*** Opening Dataset extract ***
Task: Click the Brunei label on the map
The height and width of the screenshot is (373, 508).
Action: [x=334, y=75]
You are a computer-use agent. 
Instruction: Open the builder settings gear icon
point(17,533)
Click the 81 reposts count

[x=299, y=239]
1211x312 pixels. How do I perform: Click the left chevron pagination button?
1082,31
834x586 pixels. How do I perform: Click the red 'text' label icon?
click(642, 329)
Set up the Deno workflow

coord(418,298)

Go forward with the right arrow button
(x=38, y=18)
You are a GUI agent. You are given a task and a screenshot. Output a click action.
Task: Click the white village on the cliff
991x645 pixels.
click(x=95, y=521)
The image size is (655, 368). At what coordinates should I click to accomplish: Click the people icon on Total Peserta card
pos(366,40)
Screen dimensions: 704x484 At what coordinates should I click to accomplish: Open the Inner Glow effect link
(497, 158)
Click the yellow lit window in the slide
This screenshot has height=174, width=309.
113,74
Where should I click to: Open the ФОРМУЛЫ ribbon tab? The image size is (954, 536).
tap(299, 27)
*** Closing Dataset extract ***
*** Opening Dataset extract ***
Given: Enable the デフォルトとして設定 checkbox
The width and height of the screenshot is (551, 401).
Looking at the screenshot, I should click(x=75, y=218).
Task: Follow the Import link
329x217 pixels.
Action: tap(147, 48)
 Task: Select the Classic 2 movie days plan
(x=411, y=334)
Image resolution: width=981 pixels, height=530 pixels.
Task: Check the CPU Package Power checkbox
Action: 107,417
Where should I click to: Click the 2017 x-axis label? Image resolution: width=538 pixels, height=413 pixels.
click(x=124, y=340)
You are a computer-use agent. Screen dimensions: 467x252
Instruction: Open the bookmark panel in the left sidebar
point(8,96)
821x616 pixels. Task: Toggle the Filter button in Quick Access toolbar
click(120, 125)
*** Closing Dataset extract ***
• Exercise:
Every line that holds the word "computer" should be copied from the records above.

• Response box:
You are a computer-use agent. 
You are a computer-use agent. Screen dimensions: 467x252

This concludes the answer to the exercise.